Bug #18004

Cached federated token creation race condition on RailsAPI

Added by Lucas Di Pentima about 1 month ago. Updated 26 days ago.

Status:
Resolved
Priority:
Normal
Assigned To:
Category:
API
Target version:
Start date:
08/17/2021
Due date:
% Done:

100%

Estimated time:
(Total: 0.00 h)
Story points:
-
Release relationship:
Auto

Description

We got a report that some users were sometimes seeing 502 errors on wb2 when accessing collections, nginx error log show a primary key violation on insert:

App 18334 stderr: [ 2021-08-06 09:54:55.4629 18396/0x00000000022f0380(Worker 1) utils.rb:87 ]: *** Exception ActiveRecord::RecordNotUnique in Rack application object (PG::UniqueViolation: ERROR:  duplicate key value violates unique constraint "index_api_client_authorizations_on_api_token" 
App 18334 stderr: DETAIL:  Key (api_token)=(TOKEN) already exists.

· · · · · · ·

◆ Given instruction 1 ◆
Copy everything in the bug report from "App 18334 stderr: [ 2021-08-06" down to "(api_token)=(TOKEN) already exists.", switching "stderr" for "stdout".
◆ Given instruction 2 ◆
Answer yes or no to each statement about the bug report, quoting the words that decide it: (a) The bug's status is Resolved. (b) The bug's priority is High. (c) Users were sometimes seeing 404 errors when accessing collections.
The records have nothing to do with the bug report.

◆ Extracted material ◆
· · · · · · ·

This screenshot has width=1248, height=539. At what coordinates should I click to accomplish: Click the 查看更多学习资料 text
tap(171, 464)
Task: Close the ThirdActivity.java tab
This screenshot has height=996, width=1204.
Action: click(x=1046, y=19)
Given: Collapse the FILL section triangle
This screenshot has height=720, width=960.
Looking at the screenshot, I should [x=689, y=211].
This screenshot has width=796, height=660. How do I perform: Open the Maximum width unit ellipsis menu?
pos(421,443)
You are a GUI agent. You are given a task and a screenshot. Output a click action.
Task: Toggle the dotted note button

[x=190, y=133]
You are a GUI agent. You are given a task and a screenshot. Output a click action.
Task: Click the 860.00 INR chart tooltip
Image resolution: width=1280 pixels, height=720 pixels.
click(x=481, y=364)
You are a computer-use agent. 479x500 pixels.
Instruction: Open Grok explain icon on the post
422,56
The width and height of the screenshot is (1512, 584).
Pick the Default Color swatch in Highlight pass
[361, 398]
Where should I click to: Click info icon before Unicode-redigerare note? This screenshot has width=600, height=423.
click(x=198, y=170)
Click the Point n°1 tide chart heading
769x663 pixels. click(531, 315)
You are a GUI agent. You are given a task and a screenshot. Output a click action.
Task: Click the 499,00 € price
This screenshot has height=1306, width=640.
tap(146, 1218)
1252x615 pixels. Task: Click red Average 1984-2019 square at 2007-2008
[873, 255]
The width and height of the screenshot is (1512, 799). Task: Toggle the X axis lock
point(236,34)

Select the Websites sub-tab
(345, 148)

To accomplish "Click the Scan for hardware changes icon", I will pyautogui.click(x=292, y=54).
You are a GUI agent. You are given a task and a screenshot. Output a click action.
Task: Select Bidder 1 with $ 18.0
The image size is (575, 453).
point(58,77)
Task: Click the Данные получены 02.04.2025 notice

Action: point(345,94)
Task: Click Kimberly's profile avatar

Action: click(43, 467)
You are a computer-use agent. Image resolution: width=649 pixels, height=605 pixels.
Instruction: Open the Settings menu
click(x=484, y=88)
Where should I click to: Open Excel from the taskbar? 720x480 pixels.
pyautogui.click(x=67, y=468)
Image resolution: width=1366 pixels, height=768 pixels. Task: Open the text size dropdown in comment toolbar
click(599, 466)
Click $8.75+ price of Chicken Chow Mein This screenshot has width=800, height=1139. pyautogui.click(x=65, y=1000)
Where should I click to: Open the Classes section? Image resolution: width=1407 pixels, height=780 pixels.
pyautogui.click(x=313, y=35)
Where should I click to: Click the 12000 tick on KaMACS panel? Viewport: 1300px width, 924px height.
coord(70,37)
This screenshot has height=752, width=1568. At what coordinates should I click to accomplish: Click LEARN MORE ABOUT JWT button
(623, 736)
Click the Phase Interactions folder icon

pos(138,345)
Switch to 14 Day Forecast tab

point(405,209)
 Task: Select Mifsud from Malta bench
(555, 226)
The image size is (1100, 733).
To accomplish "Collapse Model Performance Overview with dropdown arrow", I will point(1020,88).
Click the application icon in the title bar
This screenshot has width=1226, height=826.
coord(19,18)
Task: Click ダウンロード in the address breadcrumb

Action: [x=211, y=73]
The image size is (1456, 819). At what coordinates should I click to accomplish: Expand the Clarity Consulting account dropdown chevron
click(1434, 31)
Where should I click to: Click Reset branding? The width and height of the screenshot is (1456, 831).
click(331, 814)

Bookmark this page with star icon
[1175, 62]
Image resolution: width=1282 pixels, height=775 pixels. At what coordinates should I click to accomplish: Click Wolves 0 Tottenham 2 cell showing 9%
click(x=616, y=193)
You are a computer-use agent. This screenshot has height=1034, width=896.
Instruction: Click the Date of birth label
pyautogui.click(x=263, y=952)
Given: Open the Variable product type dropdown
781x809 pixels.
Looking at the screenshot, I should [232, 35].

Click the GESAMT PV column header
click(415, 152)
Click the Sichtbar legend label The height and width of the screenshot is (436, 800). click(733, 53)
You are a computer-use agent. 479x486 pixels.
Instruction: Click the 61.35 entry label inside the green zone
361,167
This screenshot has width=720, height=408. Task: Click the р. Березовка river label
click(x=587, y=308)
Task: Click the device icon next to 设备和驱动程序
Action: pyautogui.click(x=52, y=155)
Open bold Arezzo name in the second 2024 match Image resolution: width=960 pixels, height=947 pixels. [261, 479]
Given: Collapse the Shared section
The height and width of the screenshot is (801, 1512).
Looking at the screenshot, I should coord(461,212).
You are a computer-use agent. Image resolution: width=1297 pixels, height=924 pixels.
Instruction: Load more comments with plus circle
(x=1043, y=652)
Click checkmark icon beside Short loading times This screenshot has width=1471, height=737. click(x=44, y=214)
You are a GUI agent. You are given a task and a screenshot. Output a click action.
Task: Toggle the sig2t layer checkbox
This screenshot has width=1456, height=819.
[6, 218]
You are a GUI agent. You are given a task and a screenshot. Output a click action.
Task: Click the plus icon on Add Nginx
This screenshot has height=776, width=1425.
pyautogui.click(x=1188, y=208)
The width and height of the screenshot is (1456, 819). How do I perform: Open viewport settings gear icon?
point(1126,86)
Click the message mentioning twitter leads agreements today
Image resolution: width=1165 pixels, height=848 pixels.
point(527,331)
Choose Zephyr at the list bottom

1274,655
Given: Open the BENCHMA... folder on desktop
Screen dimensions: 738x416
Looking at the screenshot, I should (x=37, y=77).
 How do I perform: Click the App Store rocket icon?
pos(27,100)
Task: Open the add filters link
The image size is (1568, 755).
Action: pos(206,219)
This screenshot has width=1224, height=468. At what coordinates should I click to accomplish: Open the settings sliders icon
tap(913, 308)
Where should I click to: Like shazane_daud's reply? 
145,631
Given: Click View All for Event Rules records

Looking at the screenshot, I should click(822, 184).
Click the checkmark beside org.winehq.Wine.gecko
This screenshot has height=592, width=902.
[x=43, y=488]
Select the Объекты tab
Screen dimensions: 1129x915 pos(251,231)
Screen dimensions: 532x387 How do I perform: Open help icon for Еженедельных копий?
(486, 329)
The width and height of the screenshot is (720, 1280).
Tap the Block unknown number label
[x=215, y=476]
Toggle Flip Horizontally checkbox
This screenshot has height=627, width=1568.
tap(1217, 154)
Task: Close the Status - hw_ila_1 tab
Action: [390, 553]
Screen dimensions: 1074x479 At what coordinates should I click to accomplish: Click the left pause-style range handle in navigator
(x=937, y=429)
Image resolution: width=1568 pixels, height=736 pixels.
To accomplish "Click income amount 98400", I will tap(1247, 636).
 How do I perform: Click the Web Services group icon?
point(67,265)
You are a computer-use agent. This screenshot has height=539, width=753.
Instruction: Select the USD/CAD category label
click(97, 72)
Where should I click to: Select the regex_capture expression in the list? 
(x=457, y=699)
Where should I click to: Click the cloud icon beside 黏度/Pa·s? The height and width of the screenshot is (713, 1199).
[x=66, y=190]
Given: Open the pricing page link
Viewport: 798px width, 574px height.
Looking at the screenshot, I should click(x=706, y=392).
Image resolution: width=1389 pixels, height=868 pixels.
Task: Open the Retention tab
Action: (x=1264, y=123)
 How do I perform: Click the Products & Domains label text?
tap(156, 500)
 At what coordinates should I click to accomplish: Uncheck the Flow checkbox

· · · · · · ·

◆ Task response 1 ◆
App 18334 stdout: [ 2021-08-06 09:54:55.4629 18396/0x00000000022f0380(Worker 1) utils.rb:87 ]: *** Exception ActiveRecord::RecordNotUnique in Rack application object (PG::UniqueViolation: ERROR:  duplicate key value violates unique constraint "index_api_client_authorizations_on_api_token" 
App 18334 stdout: DETAIL:  Key (api_token)=(TOKEN) already exists.

◆ Task response 2 ◆
(a) Yes: "Resolved"
(b) No: "Normal"
(c) No: "some users were sometimes seeing 502 errors on wb2 when accessing collections"